A Graduate Once... An Alumni Forever

Wayne Hogan

Lessons learned growing up in St. Augustine led to a career in the law and efforts to make life better in communities faced with challenges. Teachers, coaches, administrators and others dedicated to civic engagement have an impact on students in their formative years, and Wayne Hogan, St. Augustine High School Class of 1965, was one of those people as he was impacted by being a student within the St. Johns County School System.

Wayne is the son of the late Jack and Mickie Hogan. His father was president of his union local that went on strike for months to defeat Southern Bell’s attempt to break the union. Memories of that helped shape Wayne’s view as a youth that working people must be treated fairly by those who benefit from their labor, and that corporations who break the rules are to be held accountable. His legal career put that similar mindset into action.

Another influential event was the summer of 1964, when St. Augustine became a focal point of the civil rights movement. It was a tense time in St. Augustine, and Wayne saw that the segregated structure conflicted with what he had learned was the nation’s promise of equal justice under the law. That particular time period had a lasting impact on Wayne’s views on legal and public policy issues.

It was Wayne’s good fortune to be part of a most wonderful SAHS 1965 class that has remained part of his life today. Part of his activities at SAHS included being vice-president of the senior class, a Boys State representative, a member of the debate team, a member of the Honor Society, and president of Rotary’s Interact Club. In looking back at 10th Grade Civics class at SAHS, Wayne met a lawyer named Frank Upchurch, Jr. who explained that lawyers in communities, large and small, are integral to the fabric of our society. They help people find civil ways to resolve disputes. Those lessons while in high school helped developed a life-long interest in civic engagement and a respect for the key role the law and lawyers play in shaping the American way of life that he carried on into his college life.

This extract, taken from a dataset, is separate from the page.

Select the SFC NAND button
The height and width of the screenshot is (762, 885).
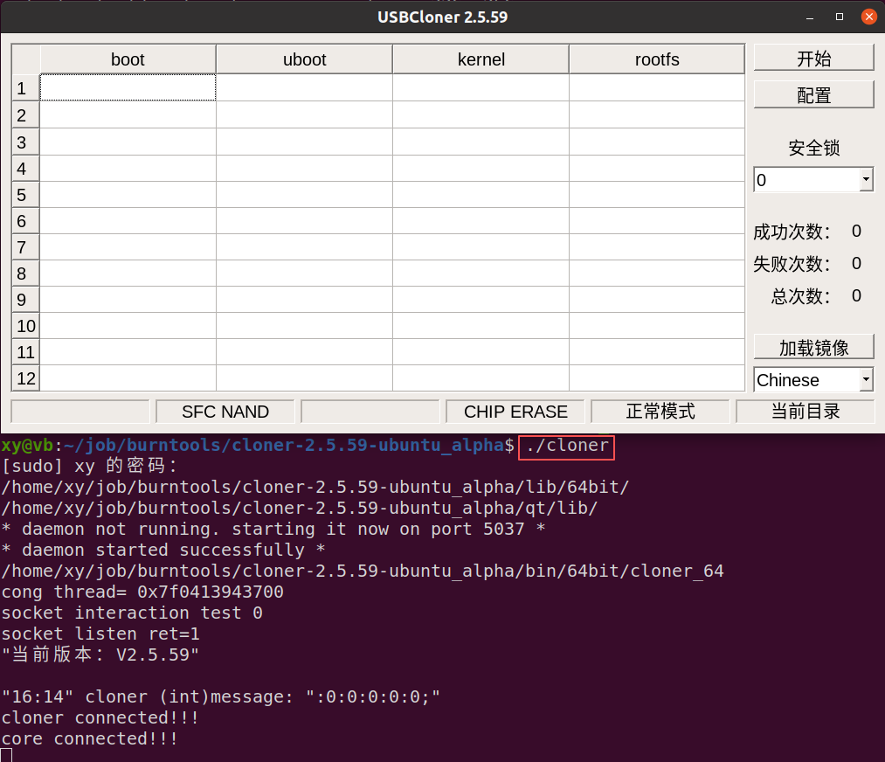(225, 412)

At St. Johns River Junior College, Wayne became judiciary chairman and then president of the student body, was on the debate team, and received the University of Florida Blue Key Award for junior college leadership. He earned degrees in Economics and Law from The Florida State University where he was chief justice of the Supreme Court, and, through ROTC, was named a Distinguished Military Graduate, and was appointed an army officer after training at Ft. Benning and Ft. Bragg.

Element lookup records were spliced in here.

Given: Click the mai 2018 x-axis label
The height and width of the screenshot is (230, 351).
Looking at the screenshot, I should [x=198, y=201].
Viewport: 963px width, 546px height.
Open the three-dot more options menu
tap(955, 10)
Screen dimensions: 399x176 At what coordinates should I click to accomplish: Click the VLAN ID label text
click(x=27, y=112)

Within weeks of graduating from law school in 1972, Wayne began trying cases as an assistant public defender in Tallahassee. Having left to fulfill military duties at Ft. Benning, he next joined the top trial firm in Jacksonville, the Bedell firm, where he honed his skills in civil law.

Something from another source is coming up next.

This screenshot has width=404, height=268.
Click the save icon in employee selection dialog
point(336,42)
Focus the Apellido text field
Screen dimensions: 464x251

In 1975, Wayne had the good fortune to meet Pat Palmero, and that has made all the difference. Time-after-time Pat’s sensible advice moved Wayne to make choices that led to good results and soon, they married.

In 1977, he saw the opportunity to join the law firm now called Terrell Hogan Yegelwel where he could focus on representing people harmed by defective products. He quickly began representing asbestos victims. In 1981, he represented a World War II Navy veteran and obtained Florida’s first punitive damages verdict to punish the world’s largest asbestos corporation for its reckless conduct. He successfully handled the precedent-setting appeal. Over the decades, he and his firm have represented thousands suffering from malignant mesothelioma, lung cancer and asbestosis.

That background, digging out evidence to prove the truth about toxic exposure and disease, led to his role in Florida’s landmark victory against the tobacco industry. Wayne and a team of other leading trial attorneys represented Governor Lawton Chiles for several years leading to a landmark settlement. The settlement terms severely restricted tobacco advertising near schools and playgrounds and eliminated advertising with cartoon characters such as Joe Camel aimed at children. The settlement amounted to more than $17 billion for Florida’s taxpayers, families, and children, and funded the highly effective Truth Campaign to prevent youth smoking. In recognition of the late governor’s lifetime of service to the people of Florida, Wayne and team members participated in establishing the Lawton Chiles Legal Information Center at the University of Florida.

Wayne is a board certified civil trial lawyer, and has served on the executive committees of Public Justice, America’s public interest law firm, and the American Association for Justice, and the national board of the American Board of Trial Advocates. Sen. Nelson and Sen. Rubio have appointed him to chair the Conference that recommends nominees for federal district court judge, United States Attorney and U.S. Marshal for the Middle District of Florida.

Wayne has always remembered to follow the model of Judge Upchurch and presents interactive lessons on the Bill of Rights to high school students through the Justice Teaching program sponsored by the Florida Law Related Education Association.

He was named the State of Florida’s Justice Teaching Volunteer of the Year at the 2012 Florida Bar Convention.